Webhooks let you receive real-time HTTP notifications when events occur in your FoxReach account. Instead of polling the API for changes, you register a URL and we’ll send a POST request to it whenever something happens.

How It Works

1

Register a webhook

Use the API to create a webhook with your endpoint URL and the events you want to subscribe to.
2

Receive events

When a subscribed event occurs, we send a POST request to your URL with the event payload.
3

Verify and process

Verify the webhook signature to confirm it came from FoxReach, then process the event.

Creating a Webhook

curl -X POST https://api.foxreach.io/api/v1/webhooks \
  -H "X-API-Key: otr_your_key" \
  -H "Content-Type: application/json" \
  -d '{
    "url": "https://your-app.com/webhooks/outreach",
    "events": ["email.sent", "reply.received", "campaign.completed"]
  }'
Response: 
{
  "data": {
    "id": "cwh_abc123",
    "url": "https://your-app.com/webhooks/outreach",
    "isActive": true,
    "events": ["email.sent", "reply.received", "campaign.completed"],
    "secret": "a1b2c3d4e5f6...",
    "consecutiveFailures": 0,
    "createdAt": "2025-01-15T10:00:00"
  }
}
The secret is only returned when the webhook is first created.

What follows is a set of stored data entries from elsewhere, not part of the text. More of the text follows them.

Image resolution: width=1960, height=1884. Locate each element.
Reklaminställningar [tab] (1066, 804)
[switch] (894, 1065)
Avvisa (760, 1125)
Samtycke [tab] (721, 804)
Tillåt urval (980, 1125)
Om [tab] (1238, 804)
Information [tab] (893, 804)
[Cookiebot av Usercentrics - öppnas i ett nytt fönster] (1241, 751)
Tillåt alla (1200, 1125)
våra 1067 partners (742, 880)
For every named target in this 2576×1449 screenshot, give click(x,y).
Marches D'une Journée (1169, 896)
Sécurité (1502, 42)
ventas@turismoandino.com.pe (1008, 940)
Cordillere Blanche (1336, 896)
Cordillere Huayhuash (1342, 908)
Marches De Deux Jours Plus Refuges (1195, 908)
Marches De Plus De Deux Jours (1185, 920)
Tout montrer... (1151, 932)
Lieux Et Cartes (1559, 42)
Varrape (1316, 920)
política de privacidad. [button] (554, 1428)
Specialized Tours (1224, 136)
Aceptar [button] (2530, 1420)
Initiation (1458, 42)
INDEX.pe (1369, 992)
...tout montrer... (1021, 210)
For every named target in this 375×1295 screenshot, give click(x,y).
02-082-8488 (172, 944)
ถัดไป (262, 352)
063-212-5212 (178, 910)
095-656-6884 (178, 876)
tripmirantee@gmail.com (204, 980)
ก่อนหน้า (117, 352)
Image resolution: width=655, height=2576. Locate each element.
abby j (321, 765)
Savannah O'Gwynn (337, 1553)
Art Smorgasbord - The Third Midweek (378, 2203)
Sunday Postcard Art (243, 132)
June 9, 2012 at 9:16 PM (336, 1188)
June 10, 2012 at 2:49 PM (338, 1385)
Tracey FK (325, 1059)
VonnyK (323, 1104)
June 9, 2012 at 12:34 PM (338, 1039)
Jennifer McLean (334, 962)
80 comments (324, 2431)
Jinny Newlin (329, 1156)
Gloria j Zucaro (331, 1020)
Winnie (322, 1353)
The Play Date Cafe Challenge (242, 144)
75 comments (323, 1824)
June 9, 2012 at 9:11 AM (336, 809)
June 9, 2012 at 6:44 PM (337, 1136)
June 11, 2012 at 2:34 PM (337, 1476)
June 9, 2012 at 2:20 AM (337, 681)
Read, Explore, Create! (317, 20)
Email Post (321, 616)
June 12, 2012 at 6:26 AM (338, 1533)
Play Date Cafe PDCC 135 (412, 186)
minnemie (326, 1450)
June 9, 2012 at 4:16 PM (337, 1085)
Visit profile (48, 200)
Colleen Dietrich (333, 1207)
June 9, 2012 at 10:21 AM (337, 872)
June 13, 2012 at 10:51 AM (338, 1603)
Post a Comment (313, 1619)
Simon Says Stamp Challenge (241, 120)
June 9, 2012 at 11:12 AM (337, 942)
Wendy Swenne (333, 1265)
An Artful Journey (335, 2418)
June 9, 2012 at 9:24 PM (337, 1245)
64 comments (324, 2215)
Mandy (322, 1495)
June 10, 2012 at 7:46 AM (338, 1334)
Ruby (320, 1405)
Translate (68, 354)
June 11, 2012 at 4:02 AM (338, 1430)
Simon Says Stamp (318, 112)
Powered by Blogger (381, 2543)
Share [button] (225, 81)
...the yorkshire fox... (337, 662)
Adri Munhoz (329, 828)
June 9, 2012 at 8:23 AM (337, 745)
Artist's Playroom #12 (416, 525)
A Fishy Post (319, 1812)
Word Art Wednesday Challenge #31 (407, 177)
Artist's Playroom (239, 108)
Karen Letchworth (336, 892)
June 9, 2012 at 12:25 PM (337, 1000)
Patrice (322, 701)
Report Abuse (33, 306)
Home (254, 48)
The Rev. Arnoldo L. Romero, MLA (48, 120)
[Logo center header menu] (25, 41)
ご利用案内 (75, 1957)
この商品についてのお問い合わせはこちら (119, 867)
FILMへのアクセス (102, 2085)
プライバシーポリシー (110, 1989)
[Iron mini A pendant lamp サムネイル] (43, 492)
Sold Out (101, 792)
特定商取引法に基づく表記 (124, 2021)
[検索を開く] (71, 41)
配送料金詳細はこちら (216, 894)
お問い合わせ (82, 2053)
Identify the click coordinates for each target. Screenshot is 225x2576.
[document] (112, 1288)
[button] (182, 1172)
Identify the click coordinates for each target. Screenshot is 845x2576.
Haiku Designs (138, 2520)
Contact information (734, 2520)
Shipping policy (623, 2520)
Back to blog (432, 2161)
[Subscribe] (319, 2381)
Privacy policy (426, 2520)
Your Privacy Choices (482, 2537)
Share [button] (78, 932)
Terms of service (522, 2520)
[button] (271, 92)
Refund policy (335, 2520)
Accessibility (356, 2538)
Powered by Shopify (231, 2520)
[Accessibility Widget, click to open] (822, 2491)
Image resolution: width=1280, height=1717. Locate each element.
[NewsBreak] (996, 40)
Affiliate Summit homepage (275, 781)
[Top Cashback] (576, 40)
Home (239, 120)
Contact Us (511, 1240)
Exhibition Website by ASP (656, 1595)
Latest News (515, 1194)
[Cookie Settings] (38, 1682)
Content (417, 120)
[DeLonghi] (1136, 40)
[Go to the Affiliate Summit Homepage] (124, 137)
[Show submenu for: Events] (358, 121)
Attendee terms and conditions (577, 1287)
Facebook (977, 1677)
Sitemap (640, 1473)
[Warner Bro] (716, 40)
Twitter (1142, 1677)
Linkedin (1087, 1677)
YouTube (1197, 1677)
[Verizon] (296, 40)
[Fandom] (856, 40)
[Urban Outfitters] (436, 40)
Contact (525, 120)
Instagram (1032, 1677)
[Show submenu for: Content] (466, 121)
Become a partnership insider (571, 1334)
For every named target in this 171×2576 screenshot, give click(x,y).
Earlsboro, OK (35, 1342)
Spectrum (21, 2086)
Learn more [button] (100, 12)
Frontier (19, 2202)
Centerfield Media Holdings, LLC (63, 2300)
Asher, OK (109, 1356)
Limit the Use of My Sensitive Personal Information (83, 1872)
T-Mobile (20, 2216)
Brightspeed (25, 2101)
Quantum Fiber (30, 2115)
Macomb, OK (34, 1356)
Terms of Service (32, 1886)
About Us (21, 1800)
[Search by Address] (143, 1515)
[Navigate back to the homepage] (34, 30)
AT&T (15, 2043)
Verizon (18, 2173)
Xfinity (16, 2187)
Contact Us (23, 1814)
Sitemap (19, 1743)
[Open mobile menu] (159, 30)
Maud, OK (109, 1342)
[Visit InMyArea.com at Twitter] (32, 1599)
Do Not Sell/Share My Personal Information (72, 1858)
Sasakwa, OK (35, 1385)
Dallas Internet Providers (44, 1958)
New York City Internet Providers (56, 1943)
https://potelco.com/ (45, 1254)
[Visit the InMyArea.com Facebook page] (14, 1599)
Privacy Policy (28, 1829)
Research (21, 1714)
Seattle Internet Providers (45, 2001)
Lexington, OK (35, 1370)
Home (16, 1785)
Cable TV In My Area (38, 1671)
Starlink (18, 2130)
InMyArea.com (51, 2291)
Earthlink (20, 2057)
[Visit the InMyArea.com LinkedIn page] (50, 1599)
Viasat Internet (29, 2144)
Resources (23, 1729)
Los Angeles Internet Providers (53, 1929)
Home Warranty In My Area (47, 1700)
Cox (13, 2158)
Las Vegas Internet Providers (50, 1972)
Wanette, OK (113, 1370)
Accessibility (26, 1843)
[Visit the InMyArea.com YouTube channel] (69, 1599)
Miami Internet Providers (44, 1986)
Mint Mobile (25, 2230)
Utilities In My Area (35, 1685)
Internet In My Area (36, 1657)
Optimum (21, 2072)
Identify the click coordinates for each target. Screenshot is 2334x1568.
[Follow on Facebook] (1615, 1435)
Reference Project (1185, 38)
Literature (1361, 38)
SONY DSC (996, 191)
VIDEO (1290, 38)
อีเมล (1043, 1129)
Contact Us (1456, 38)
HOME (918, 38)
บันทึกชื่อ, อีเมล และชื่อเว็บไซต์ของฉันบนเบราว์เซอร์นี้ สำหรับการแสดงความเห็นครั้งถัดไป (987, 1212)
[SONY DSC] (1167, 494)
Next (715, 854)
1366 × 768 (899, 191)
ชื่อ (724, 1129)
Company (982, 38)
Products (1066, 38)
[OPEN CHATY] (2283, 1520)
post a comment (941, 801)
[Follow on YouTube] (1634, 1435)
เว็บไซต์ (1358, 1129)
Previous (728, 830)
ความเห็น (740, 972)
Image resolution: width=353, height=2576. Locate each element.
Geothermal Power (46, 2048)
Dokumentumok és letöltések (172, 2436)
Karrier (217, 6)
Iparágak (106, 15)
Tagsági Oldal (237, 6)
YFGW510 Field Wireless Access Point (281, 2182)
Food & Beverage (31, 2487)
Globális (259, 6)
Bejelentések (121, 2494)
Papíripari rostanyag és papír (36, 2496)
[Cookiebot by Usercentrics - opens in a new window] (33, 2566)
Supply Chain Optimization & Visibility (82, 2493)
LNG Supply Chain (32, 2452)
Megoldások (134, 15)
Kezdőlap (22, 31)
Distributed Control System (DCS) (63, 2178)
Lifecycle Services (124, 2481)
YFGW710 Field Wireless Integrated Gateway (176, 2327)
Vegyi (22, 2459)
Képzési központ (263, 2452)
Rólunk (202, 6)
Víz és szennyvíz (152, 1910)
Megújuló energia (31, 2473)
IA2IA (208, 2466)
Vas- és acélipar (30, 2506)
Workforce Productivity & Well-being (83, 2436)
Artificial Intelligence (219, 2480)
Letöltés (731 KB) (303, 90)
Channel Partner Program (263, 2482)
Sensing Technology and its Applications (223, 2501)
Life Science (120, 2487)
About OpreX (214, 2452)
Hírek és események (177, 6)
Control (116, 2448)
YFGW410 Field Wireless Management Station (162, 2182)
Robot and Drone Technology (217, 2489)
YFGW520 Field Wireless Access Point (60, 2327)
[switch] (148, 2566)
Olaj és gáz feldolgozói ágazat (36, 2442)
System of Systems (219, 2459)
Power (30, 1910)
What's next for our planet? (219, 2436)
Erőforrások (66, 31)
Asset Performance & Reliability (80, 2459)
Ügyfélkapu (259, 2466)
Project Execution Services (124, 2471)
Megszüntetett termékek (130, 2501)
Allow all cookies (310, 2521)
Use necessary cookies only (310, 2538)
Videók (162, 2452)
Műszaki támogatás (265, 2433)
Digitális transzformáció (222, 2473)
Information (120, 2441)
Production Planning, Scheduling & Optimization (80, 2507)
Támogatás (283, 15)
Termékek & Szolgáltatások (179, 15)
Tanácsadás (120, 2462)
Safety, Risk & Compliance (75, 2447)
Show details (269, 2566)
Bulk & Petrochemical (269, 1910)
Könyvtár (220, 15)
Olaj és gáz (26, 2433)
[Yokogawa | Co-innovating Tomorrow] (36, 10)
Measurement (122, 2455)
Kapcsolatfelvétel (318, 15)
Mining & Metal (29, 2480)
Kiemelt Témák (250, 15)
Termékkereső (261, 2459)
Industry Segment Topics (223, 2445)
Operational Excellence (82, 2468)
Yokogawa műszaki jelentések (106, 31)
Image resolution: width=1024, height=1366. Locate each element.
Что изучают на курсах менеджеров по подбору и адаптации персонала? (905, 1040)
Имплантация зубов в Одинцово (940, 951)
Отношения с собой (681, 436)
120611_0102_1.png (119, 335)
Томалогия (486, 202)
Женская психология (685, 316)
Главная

Save it securely — you’ll need it to verify webhook signatures.

Webhook Payload

When an event occurs, we send a POST request with a JSON body: 
{
  "event": "email.sent",
  "timestamp": "2025-01-15T10:30:00Z",
  "data": {
    "emailLogId": "cel_123",
    "campaignId": "cmp_456",
    "leadId": "cld_789",
    "toEmail": "[email protected]",
    "fromEmail": "[email protected]",
    "subject": "Quick question about Acme"
  }
}

Retry Policy

If your endpoint returns a non-2xx status code, we’ll retry the delivery with exponential backoff. After consecutive failures, the webhook will be marked as unhealthy.
AttemptDelay
1st retry1 minute
2nd retry5 minutes
3rd retry30 minutes
After 3 consecutive failures, the webhook’s consecutiveFailures counter increments. You can monitor this via the API.

Best Practices

  • Respond quickly — return a 200 status code within 5 seconds. Process the event asynchronously if needed.
  • Handle duplicates — webhook deliveries can occasionally be duplicated. Use idempotent processing.
  • Verify signatures — always verify the HMAC-SHA256 signature to ensure the webhook came from FoxReach. See Signature Verification.
  • Use HTTPS — always use HTTPS endpoints for your webhook URLs.